Skip to main content

azure_blob_storage

BETA

This component is mostly stable but breaking changes could still be made outside of major version releases if a fundamental problem with the component is found.

Downloads objects within an Azure Blob Storage container, optionally filtered by a prefix.

Introduced in version 1.0.0.

# Common config fields, showing default values
input:
label: ""
azure_blob_storage:
storage_account: ""
storage_access_key: ""
storage_connection_string: ""
storage_sas_token: ""
container: "" # No default (required)
prefix: ""
scanner:
to_the_end: {}
targets_input: null # No default (optional)

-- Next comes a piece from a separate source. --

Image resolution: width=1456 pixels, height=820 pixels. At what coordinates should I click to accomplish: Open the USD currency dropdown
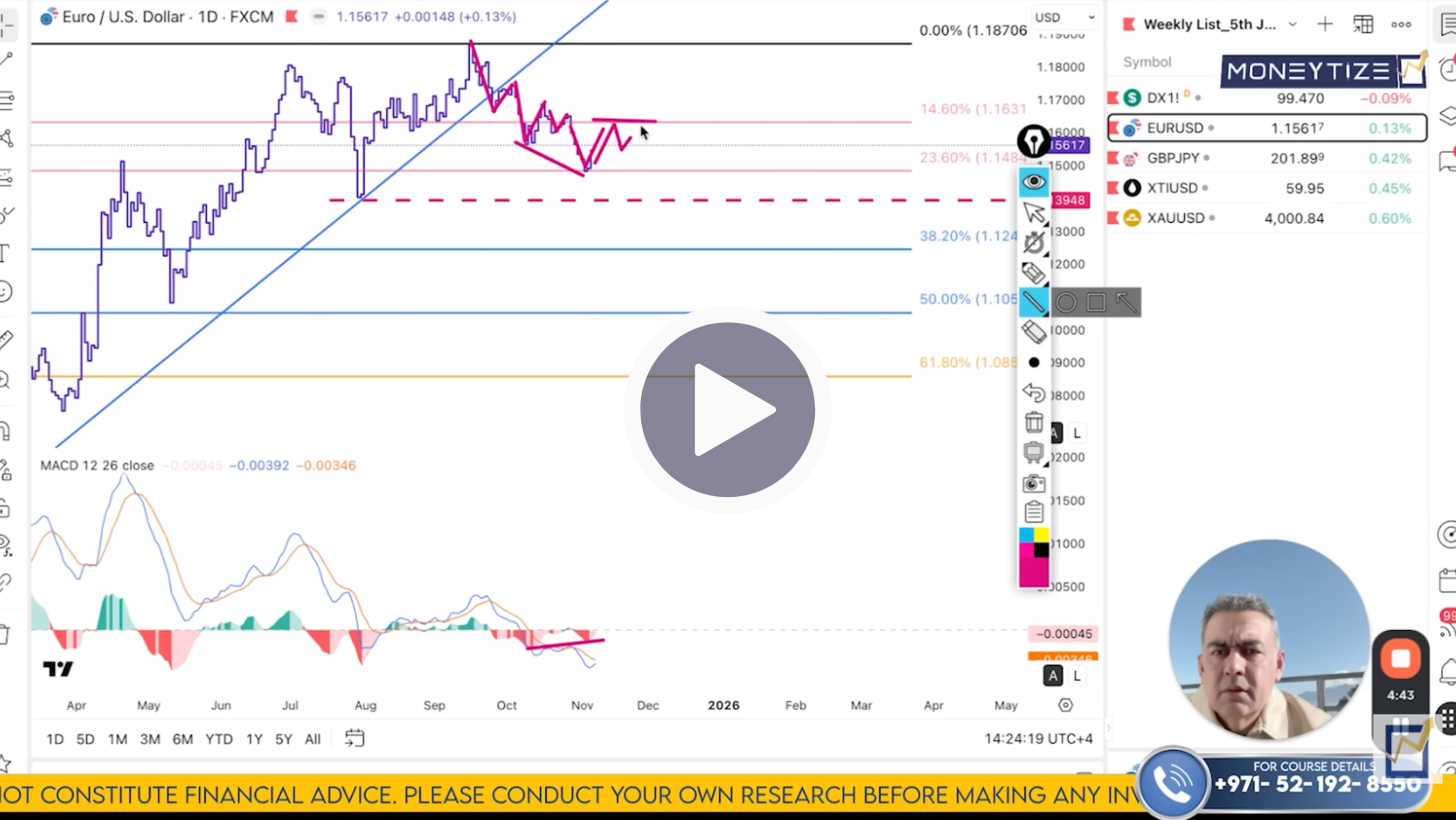click(1063, 16)
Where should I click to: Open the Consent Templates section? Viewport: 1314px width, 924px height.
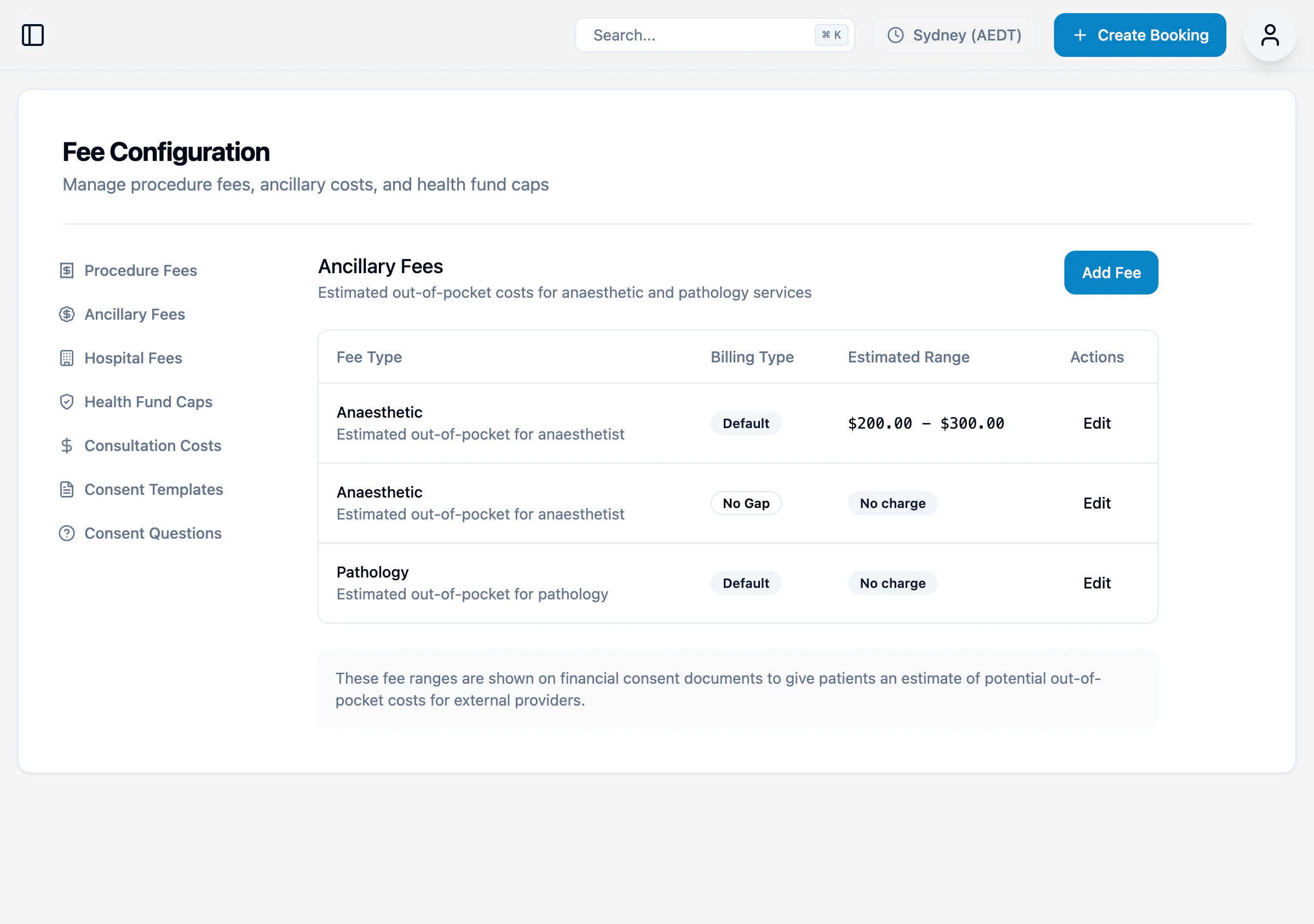tap(154, 489)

Supports multiple authentication methods but only one of the following is required:

  • storage_connection_string
  • storage_account and storage_access_key
  • storage_account and storage_sas_token
  • storage_account to access via DefaultAzureCredential

If multiple are set then the storage_connection_string is given priority.

If the storage_connection_string does not contain the AccountName parameter, please specify it in the storage_account field.

Downloading Large Files

When downloading large files it's often necessary to process it in streamed parts in order to avoid loading the entire file in memory at a given time. In order to do this a scanner can be specified that determines how to break the input into smaller individual messages.

Streaming New Files

By default this input will consume all files found within the target container and will then gracefully terminate. This is referred to as a "batch" mode of operation. However, it's possible to instead configure a container as an Event Grid source and then use this as a targets_input, in which case new files are consumed as they're uploaded and Bento will continue listening for and downloading files as they arrive. This is referred to as a "streamed" mode of operation.

Metadata

This input adds the following metadata fields to each message:

- blob_storage_key
- blob_storage_container
- blob_storage_last_modified
- blob_storage_last_modified_unix
- blob_storage_content_type
- blob_storage_content_encoding
- All user defined metadata

You can access these metadata fields using function interpolation.

Fields

storage_account

The storage account to access. This field is ignored if storage_connection_string is set.

Type: string
Default: ""

storage_access_key

The storage account access key. This field is ignored if storage_connection_string is set.

Type: string
Default: ""

storage_connection_string

A storage account connection string. This field is required if storage_account and storage_access_key / storage_sas_token are not set.

Type: string
Default: ""

storage_sas_token

The storage account SAS token. This field is ignored if storage_connection_string or storage_access_key are set.

Type: string
Default: ""

container

The name of the container from which to download blobs.

Type: string

prefix

An optional path prefix, if set only objects with the prefix are consumed.

Type: string
Default: ""

scanner

The scanner by which the stream of bytes consumed will be broken out into individual messages. Scanners are useful for processing large sources of data without holding the entirety of it within memory. For example, the csv scanner allows you to process individual CSV rows without loading the entire CSV file in memory at once.

Type: scanner
Default: {"to_the_end":{}}
Requires version 1.0.0 or newer

delete_objects

Whether to delete downloaded objects from the blob once they are processed.

Type: bool
Default: false

targets_input

EXPERIMENTAL: An optional source of download targets, configured as a regular Bento input. Each message yielded by this input should be a single structured object containing a field name, which represents the blob to be downloaded.

Type: input
Requires version 1.0.0 or newer

# Examples

targets_input:
mqtt:
topics:
- some-topic
urls:
- example.westeurope-1.ts.eventgrid.azure.net:8883
processors:
- unarchive:
format: json_array
- mapping: |-
if this.eventType == "Microsoft.Storage.BlobCreated" {
root.name = this.data.url.parse_url().path.trim_prefix("/foocontainer/")
} else {
root = deleted()
}